### PROBLEM DETAILS
Take the line containing "返信 (166, 2164)" and all lines after it to the end of the records, and output them exactly.

### DATASET RECORDS
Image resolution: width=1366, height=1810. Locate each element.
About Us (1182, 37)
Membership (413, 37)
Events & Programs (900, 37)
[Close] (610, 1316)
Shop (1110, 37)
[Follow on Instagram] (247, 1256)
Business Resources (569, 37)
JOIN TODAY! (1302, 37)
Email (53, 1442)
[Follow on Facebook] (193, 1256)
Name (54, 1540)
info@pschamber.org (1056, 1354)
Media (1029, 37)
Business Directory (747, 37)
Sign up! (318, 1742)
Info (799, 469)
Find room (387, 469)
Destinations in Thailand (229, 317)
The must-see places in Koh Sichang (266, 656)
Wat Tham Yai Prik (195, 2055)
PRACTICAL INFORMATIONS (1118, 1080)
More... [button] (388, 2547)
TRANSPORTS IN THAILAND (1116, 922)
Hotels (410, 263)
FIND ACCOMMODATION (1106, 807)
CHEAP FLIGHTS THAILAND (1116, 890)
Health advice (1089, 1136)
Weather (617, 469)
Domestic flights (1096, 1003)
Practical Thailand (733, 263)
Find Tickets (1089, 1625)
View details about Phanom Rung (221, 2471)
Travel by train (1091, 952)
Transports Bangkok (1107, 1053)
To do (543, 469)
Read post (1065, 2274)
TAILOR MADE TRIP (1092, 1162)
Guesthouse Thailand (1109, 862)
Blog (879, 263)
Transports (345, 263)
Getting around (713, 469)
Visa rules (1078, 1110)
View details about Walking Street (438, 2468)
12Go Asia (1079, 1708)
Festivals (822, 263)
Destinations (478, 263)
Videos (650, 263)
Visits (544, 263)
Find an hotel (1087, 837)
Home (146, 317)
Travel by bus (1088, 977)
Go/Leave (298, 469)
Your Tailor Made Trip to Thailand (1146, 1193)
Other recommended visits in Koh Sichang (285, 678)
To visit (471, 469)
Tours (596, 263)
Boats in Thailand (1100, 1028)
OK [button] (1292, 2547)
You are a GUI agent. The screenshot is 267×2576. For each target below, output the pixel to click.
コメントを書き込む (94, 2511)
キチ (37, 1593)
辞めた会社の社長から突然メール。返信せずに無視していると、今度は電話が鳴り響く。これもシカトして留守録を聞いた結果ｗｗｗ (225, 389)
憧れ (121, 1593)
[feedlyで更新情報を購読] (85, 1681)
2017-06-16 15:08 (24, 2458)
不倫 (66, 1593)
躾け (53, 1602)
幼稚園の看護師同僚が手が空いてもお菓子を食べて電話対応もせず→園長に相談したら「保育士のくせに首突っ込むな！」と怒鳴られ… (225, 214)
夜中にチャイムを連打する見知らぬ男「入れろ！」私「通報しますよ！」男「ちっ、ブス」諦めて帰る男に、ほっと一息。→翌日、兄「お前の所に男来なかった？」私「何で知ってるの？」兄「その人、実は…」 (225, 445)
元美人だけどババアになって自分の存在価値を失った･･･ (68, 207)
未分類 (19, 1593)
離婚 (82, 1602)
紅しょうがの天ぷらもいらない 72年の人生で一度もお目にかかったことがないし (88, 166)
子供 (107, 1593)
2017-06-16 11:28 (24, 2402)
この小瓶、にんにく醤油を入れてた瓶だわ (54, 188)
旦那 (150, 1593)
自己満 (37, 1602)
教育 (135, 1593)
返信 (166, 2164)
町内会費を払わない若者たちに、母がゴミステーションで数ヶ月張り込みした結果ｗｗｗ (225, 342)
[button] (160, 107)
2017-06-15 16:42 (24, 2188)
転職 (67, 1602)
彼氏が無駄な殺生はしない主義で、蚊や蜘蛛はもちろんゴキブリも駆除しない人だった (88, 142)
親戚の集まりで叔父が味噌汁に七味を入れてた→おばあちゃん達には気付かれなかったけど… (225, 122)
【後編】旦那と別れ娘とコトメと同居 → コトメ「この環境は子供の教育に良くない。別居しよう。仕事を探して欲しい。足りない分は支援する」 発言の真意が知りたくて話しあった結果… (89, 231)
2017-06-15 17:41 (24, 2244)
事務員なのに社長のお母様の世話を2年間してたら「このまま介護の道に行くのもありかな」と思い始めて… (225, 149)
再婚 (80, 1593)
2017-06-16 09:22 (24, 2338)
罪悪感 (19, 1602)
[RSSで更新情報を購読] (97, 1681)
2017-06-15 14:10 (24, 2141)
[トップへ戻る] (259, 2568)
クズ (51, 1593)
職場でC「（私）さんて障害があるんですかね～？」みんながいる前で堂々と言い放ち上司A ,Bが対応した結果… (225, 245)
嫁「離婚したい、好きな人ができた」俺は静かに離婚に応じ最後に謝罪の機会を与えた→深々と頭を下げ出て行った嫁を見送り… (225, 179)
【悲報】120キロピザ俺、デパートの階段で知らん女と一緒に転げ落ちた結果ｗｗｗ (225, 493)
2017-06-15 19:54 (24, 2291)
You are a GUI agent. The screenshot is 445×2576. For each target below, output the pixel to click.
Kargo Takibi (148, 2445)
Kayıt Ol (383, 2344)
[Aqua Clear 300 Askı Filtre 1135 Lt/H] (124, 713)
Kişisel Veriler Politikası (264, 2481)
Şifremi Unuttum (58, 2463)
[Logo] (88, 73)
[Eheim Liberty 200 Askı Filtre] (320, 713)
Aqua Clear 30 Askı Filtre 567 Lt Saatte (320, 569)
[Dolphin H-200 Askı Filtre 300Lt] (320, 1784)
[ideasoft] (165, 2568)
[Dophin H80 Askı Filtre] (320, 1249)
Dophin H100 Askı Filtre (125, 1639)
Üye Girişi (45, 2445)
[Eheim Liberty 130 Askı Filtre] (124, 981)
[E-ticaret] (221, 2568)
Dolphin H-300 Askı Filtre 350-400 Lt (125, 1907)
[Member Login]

### SOLVED PROBLEM
返信 (166, 2164)
町内会費を払わない若者たちに、母がゴミステーションで数ヶ月張り込みした結果ｗｗｗ (225, 342)
[button] (160, 107)
2017-06-15 16:42 (24, 2188)
転職 (67, 1602)
彼氏が無駄な殺生はしない主義で、蚊や蜘蛛はもちろんゴキブリも駆除しない人だった (88, 142)
親戚の集まりで叔父が味噌汁に七味を入れてた→おばあちゃん達には気付かれなかったけど… (225, 122)
【後編】旦那と別れ娘とコトメと同居 → コトメ「この環境は子供の教育に良くない。別居しよう。仕事を探して欲しい。足りない分は支援する」 発言の真意が知りたくて話しあった結果… (89, 231)
2017-06-15 17:41 (24, 2244)
事務員なのに社長のお母様の世話を2年間してたら「このまま介護の道に行くのもありかな」と思い始めて… (225, 149)
再婚 (80, 1593)
2017-06-16 09:22 (24, 2338)
罪悪感 (19, 1602)
[RSSで更新情報を購読] (97, 1681)
2017-06-15 14:10 (24, 2141)
[トップへ戻る] (259, 2568)
クズ (51, 1593)
職場でC「（私）さんて障害があるんですかね～？」みんながいる前で堂々と言い放ち上司A ,Bが対応した結果… (225, 245)
嫁「離婚したい、好きな人ができた」俺は静かに離婚に応じ最後に謝罪の機会を与えた→深々と頭を下げ出て行った嫁を見送り… (225, 179)
【悲報】120キロピザ俺、デパートの階段で知らん女と一緒に転げ落ちた結果ｗｗｗ (225, 493)
2017-06-15 19:54 (24, 2291)
You are a GUI agent. The screenshot is 445×2576. For each target below, output the pixel to click.
Kargo Takibi (148, 2445)
Kayıt Ol (383, 2344)
[Aqua Clear 300 Askı Filtre 1135 Lt/H] (124, 713)
Kişisel Veriler Politikası (264, 2481)
Şifremi Unuttum (58, 2463)
[Logo] (88, 73)
[Eheim Liberty 200 Askı Filtre] (320, 713)
Aqua Clear 30 Askı Filtre 567 Lt Saatte (320, 569)
[Dolphin H-200 Askı Filtre 300Lt] (320, 1784)
[ideasoft] (165, 2568)
[Dophin H80 Askı Filtre] (320, 1249)
Dophin H100 Askı Filtre (125, 1639)
Üye Girişi (45, 2445)
[Eheim Liberty 130 Askı Filtre] (124, 981)
[E-ticaret] (221, 2568)
Dolphin H-300 Askı Filtre 350-400 Lt (125, 1907)
[Member Login]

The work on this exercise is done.